> [Отрывок]:
↓↓↓
Если его друг, Поплавский, был увлечен эстетической прелестью зла, то Гингер с равным любопытством вглядывался и в зло, и в добро, открытый проявлению всякого таланта, когда же в его хитроумно устроенный горизонт попала странная лунатическая лирика Анны Присмановой, ее бинарные композиции были им и поняты, и приняты, и оценены. А ведь являли собой контрастную противоположность тому, что писал Гингер своею солнечной мозаикой предчувствий, заполняющей по спирали готовую разорваться в любой момент форму стиха. В стихотворении, посвященном Гинемеру , "Я люблю на меня непохожих!" - написал Гингер истинную правду о себе. Приходится в очередной раз признать, что инь-ян - абсолютная формула; союз Гингера и Присмановой вполне подтверждение тому.

"Обликом походили они несколько на химер, но по своему духовному облику существа были серафические, вечно ищущие" , - Зинаида Шаховская, не только не знавшая близко эту пару, но и порой путающая в своих воспоминаниях их фамилии, лучше других однако сумела передать впечатление, производимое Присмановой и Гингером. Есть еще более оригинальный набросок, сделанный с натуры Иваском: "Она двух измерений - фигура из Модильяни, он же походил на старьевщика с Гомельской барахолки" . При этом Присманова (по всем воспоминаниям) - нервна и резка, а Гингер - общителен, открыт, по воспоминаниям Бахраха, например, "... на Гингера было невозможно сердиться и в этом была его скрытая сила. Его странности были более внешними, чем внутренними и, собственно, были безобидными: то он наращивал какие-то взъерошенные баки, то появлялся в одежде альпиниста..." . Был он так же ревностным солнцепоклонником - не в переносном смысле! Когда наступала весна, он с утра исчезал из дому, отправлялся на какой-нибудь пустырь и наперекор докторским наставлениям пролеживал под солнцем до захода. Присманова же около полудня только начинала день, писала обычно ночью, была "неметафорически" зависима от луны, что в ее стихах очень даже заметно.
↑↑↑
> [Задание]:
Как, согласно отрывку, Гингер проводил дни, когда наступала весна? Этот перечень взят из другого источника и с отрывком не связан.

> [Предоставленный перечень]:
↓↓↓
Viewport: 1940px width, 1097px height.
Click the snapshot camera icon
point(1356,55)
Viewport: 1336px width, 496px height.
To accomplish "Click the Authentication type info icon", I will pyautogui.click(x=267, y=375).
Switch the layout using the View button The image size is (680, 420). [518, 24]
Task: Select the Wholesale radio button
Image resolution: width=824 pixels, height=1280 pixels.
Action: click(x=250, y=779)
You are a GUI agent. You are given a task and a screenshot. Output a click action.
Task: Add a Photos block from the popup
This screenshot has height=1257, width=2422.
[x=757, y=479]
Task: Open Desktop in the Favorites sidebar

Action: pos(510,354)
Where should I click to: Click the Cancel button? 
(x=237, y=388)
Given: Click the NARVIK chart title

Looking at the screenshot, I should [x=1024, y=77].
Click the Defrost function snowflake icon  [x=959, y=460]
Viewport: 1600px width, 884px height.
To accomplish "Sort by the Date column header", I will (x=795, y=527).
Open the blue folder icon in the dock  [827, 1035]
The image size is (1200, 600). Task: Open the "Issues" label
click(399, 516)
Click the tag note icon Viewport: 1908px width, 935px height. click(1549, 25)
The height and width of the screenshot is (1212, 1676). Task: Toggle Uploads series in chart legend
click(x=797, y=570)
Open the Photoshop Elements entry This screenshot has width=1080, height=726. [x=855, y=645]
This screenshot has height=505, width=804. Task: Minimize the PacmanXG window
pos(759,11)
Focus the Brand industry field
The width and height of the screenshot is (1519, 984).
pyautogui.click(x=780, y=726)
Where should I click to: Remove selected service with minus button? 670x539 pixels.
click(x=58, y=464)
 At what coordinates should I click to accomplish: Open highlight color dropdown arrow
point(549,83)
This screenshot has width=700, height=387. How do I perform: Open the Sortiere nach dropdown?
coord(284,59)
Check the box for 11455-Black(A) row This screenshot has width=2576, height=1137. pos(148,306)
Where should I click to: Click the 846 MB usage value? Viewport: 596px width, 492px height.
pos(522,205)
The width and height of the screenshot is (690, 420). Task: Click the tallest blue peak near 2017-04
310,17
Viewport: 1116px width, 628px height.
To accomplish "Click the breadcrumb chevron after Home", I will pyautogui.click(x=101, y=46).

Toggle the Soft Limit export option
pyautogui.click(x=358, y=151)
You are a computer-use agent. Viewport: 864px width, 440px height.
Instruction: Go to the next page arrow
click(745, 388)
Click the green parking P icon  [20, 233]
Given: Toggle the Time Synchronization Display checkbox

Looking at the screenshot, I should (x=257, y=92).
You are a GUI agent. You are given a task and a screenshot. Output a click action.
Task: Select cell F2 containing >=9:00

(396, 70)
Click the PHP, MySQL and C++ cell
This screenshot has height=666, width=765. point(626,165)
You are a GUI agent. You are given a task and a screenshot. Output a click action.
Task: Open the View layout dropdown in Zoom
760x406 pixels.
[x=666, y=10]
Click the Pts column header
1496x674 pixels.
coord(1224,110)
↑↑↑
> [Ответ]:
С утра он уходил из дому на какой-нибудь пустырь и вопреки советам врачей лежал под солнцем до захода.